*PROBLEM STATEMENT:*
In the abstract on antitumor anthracyclines below, what procedure is used for the theoretical computations of binding affinities?

EXTRACT PROVIDED START

Abstract

The comparative binding affinities for poly(dA-dT) and poly(dG-dC) of novel antitumor anthracyclines are reported. The data concern, besides the parent compound adriamycin (ADM), 4-demethoxy 6-deoxy 6-aminodaunomycin (II), 9-deoxy-ADM (III), 4-demethyl-6-O-methyl-ADM (IV), and 3'-deamino-3'-hydroxy-4'-epi-ADM (IV). Theoretical computations are performed in parallel for their comparative binding affinities to model double-stranded hexanucleotides, d(GCGCGC)2, d(TATATA)2, and d(CGTACG)2, using the SIBFA (sum of interactions between fragments computed ab inito) procedure. The computations reproduce in a very satisfactory manner the most salient features of the experimental comparative binding affinities. These encompass, in particular, a higher affinity for the d(TATATA)2 oligomer of II than that of ADM, despite the absence of the 14-OH substituent in II, a marked reversal of the CG versus TA sequence selectivity of the neutral compound V, favoring the d(CGCGCG)2 oligomer over the d(TATATA)2 one; and the deleterious effect incurred on the binding affinities by the presence of an O-methyl substituent at position 6 of the chromophore.

EXTRACT PROVIDED END
RECORDED INFORMATION START

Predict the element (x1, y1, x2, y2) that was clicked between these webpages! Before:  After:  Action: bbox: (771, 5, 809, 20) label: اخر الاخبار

RECORDED INFORMATION END

*TASK RESULT:*
The SIBFA procedure.